Malignant criteria for SFTs include large tumor size (>10cm), hypercellularity, nuclear atypia, tumor necrosis, more than four mitoses per 10 high power fields and infiltrative margins [5]. However, it is important to note that malignant histologic features are not always an indicator of aggressive tumor behavior, as benign tumors can act locally aggressive and recur, while alternatively malignant tumors can proceed with an indolent course [4,7]. Nonetheless, with respect to benign SFTs, malignant SFTs do account for higher rates of local recurrence (63 versus 8%) and metastasize to distant soft tissue sites and the lungs [11]. With respect to bladder SFT, most reported cases have pursued a benign course, even in the presence of malignant histologic features [7].

Because of the variable clinical behavior and unpredictable nature of SFTs, surgery is considered the treatment of choice. Furthermore, long-term follow-up is strongly recommended for all cases of SFT, although no specific surveillance strategy has proved to be superior. Surgical resectability is the most important prognostic factor, and the five-year survival rate is high, with some authors claiming close to 100% with complete surgical excision (R0 resection) [5]. For unresectable disease, chemotherapy and radiation therapy have been described as having variable success. In one retrospective study of 21 patients with late-stage SFT, 16 of the 18 patients who received first line chemotherapy (with doxorubicin, gemcitabine or paclitaxel) had no disease progression for a median of 4.6 months [12]. Prospective randomized studies are needed to substantiate these results. Going forward, anti-angiogenic therapy (such as bevacizumab, a monoclonal antibody against vascular endothelial growth factor) has shown promising early results in the treatment of patients with advanced unresectable tumors [12].
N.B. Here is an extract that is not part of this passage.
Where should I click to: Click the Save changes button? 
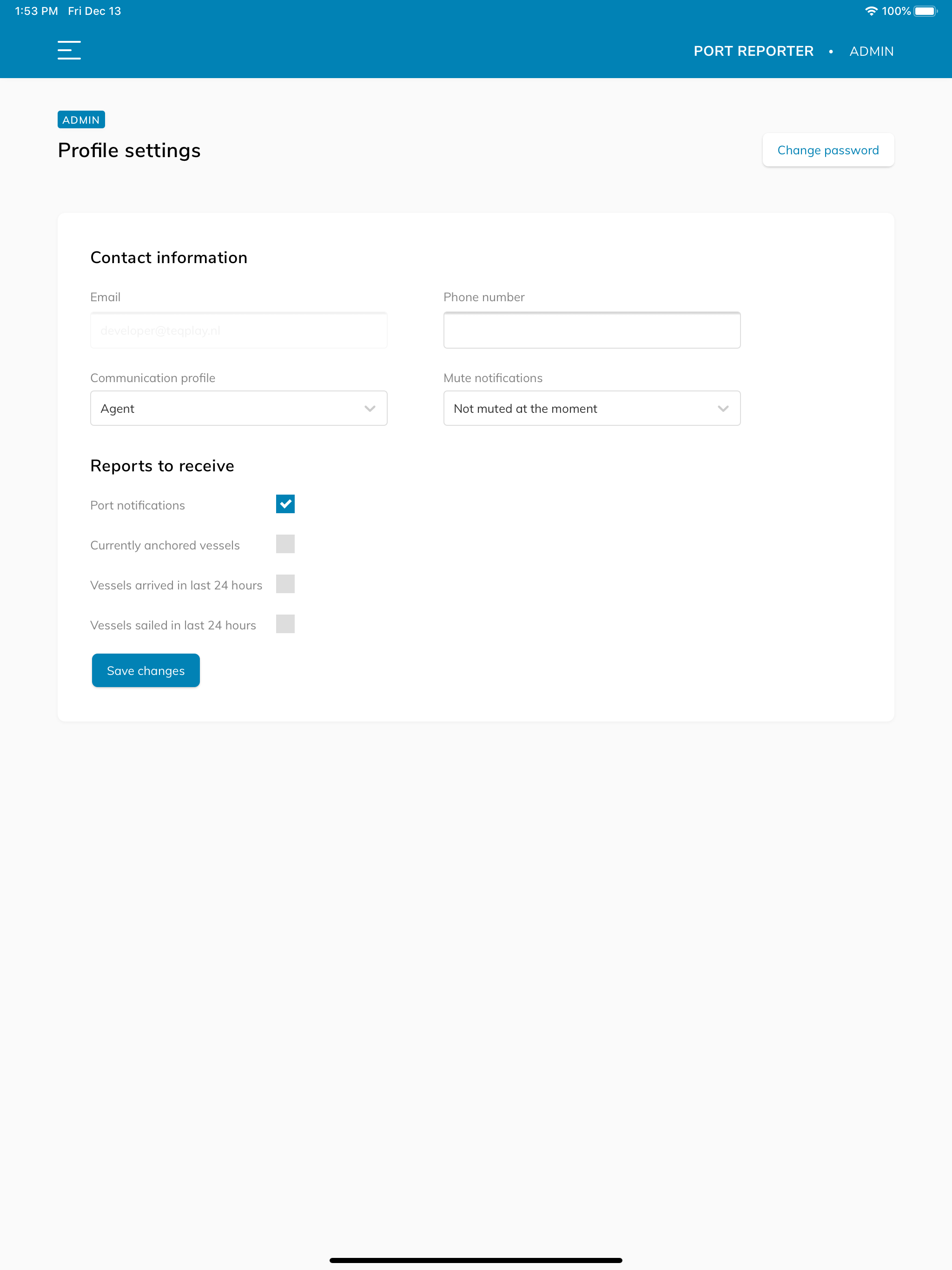[146, 670]
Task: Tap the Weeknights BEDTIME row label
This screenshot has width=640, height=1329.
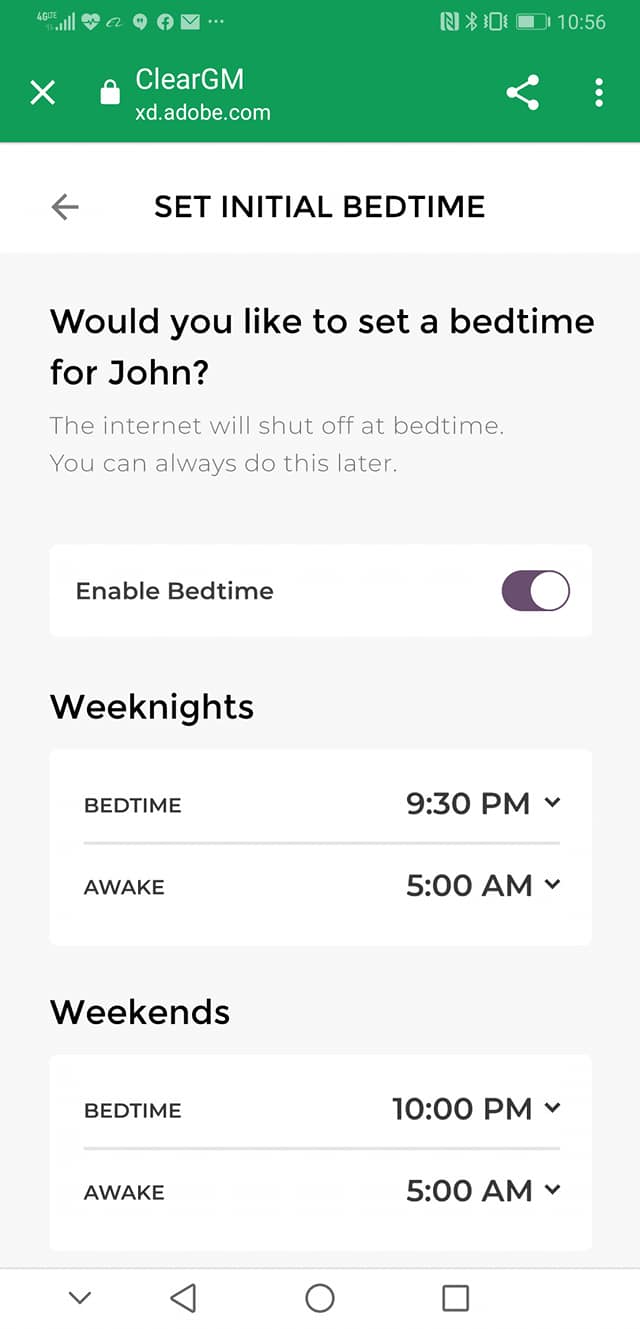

We report the case of a 41-year-old man who presented with the largest documented case of malignant SFT arising from the urinary bladder. While there are characteristic findings suggestive of SFT, no gold standard diagnostic test currently exists. As such, surgical excision is both therapeutic and diagnostic when combined with subsequent histological, immunohistochemical and genomic testing.


Written informed consent was obtained from the patient for publication of this Case report and any accompanying images. A copy of the written consent is available for review by the Editor-in-Chief of this journal.